Nonetheless, we conclude that any error in admitting the challenged testimony, i.e., the police detective testimony regarding the surveillance video and the witness testimony describing the photo array identification, or in limiting the cross-examination of a witness, is harmless in light of the otherwise overwhelming evidence of defendant's guilt and because there was no significant probability that the court's error with respect to any of that testimony contributed to the conviction (see People v Harlow, 195 AD3d 1505, 1508 [4th Dept 2021], lv denied 37 NY3d 1027 [2021]; People v Flowers, 95 AD3d 1233, 1234 [2d Dept 2012], lv denied 19 NY3d 1025 [2012]; People v Chestnut, 237 AD2d 528, 528 [2d Dept 1997], lv denied 90 NY2d 856 [1997]; see generally People v Crimmins, 36 NY2d 230, 241-242 [1975]).

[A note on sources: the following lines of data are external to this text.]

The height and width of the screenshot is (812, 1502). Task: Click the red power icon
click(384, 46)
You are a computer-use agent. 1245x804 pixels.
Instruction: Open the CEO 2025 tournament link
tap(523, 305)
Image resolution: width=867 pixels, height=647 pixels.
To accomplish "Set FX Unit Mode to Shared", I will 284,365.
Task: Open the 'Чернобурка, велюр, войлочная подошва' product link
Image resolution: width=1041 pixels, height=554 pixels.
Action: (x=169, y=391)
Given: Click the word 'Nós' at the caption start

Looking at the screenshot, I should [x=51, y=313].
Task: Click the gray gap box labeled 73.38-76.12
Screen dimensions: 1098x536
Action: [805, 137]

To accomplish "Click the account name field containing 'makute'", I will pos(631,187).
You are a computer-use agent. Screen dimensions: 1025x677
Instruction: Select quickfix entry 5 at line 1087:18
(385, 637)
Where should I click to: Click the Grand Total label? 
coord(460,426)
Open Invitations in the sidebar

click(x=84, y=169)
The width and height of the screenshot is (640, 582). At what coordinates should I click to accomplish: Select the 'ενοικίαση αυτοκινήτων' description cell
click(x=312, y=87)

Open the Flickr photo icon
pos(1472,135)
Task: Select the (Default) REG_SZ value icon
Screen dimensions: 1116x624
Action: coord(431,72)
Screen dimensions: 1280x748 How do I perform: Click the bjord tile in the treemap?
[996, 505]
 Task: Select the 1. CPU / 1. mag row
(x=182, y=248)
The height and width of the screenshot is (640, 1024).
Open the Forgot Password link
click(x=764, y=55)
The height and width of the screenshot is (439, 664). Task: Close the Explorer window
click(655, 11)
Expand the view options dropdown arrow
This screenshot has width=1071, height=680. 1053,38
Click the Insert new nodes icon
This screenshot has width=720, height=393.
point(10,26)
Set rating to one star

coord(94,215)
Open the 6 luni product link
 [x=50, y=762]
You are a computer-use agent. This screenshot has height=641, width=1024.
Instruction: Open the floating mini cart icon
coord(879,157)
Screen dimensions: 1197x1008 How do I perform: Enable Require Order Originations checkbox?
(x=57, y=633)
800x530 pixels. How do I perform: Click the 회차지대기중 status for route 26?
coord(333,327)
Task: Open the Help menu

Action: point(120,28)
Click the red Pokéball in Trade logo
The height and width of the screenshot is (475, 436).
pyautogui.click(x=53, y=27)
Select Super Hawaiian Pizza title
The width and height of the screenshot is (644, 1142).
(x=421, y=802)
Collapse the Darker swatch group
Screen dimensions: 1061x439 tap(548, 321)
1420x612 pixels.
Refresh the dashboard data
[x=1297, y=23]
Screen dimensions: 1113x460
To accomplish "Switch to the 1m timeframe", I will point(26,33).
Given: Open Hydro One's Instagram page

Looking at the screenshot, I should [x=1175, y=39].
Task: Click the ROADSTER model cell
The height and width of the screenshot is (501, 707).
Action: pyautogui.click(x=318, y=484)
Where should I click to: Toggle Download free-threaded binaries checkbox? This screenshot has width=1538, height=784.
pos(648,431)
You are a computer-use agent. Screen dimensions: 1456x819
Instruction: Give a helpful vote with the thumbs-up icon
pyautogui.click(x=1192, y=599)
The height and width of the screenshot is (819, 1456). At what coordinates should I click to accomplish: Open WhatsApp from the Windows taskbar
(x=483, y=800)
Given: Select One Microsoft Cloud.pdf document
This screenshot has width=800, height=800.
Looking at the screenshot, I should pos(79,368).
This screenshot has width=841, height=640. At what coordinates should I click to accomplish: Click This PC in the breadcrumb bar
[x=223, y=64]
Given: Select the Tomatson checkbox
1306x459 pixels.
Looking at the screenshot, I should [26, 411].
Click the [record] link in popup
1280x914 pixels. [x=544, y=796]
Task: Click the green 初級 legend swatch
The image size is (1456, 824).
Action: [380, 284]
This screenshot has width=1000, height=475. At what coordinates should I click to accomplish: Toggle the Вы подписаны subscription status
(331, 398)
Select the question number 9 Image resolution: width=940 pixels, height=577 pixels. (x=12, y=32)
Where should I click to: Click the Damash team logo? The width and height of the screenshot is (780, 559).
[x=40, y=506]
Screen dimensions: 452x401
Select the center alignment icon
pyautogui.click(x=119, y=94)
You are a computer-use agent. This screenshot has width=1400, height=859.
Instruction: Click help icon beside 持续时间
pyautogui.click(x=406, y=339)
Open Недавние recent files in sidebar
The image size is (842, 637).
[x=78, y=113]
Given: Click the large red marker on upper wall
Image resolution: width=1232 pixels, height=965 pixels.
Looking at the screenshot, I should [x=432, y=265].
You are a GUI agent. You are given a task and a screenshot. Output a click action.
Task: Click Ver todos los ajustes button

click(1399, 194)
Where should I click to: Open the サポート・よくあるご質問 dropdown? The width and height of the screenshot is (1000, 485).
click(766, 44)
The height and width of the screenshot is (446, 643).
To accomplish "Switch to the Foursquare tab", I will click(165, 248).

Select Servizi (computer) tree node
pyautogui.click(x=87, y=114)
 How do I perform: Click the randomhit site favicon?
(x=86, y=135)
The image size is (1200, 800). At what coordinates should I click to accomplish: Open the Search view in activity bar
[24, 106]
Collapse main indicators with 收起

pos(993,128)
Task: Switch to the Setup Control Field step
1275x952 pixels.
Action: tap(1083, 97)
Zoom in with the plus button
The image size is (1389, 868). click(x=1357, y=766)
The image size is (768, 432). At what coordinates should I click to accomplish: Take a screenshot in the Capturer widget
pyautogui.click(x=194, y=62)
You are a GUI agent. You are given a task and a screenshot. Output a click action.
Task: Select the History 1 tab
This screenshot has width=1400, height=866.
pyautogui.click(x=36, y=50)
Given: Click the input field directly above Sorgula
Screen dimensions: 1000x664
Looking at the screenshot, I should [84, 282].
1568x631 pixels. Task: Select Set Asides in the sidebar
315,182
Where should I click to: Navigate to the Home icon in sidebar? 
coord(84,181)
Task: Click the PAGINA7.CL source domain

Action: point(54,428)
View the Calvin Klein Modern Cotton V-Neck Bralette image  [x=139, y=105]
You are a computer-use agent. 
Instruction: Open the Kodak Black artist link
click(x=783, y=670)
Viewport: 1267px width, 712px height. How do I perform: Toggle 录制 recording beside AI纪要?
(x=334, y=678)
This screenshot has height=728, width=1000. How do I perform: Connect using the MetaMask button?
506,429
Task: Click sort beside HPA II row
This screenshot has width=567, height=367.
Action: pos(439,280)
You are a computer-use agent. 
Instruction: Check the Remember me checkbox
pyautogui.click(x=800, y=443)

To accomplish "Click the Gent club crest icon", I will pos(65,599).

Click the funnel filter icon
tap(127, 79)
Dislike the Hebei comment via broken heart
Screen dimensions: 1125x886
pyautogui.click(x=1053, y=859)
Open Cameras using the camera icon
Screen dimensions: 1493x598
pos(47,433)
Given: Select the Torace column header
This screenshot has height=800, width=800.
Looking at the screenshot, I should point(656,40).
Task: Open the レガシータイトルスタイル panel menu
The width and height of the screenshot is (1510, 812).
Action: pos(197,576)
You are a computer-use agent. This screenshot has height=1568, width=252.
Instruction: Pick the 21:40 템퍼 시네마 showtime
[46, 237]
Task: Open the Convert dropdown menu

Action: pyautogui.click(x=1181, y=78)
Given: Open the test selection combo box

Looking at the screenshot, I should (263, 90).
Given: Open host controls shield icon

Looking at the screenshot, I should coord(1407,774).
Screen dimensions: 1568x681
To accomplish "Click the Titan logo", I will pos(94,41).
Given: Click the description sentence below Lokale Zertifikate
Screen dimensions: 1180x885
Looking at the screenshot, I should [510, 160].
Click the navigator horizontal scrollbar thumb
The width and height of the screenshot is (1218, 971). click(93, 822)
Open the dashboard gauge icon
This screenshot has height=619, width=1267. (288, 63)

Finally, we note that the certificate of conviction incorrectly reflects that defendant was convicted of murder in the second degree under Penal Law § 125.25 (1), and it must therefore be amended to reflect that defendant was convicted under Penal Law § 125.25 (3) (see People v Ealahan, 198 AD3d 1376, 1377 [4th Dept 2021], lv denied 37 NY3d 1096 [2021]).
All concur except Carni, J., who is not participating. Present—Smith, J.P., Carni, NeMoyer, Curran and Winslow, JJ.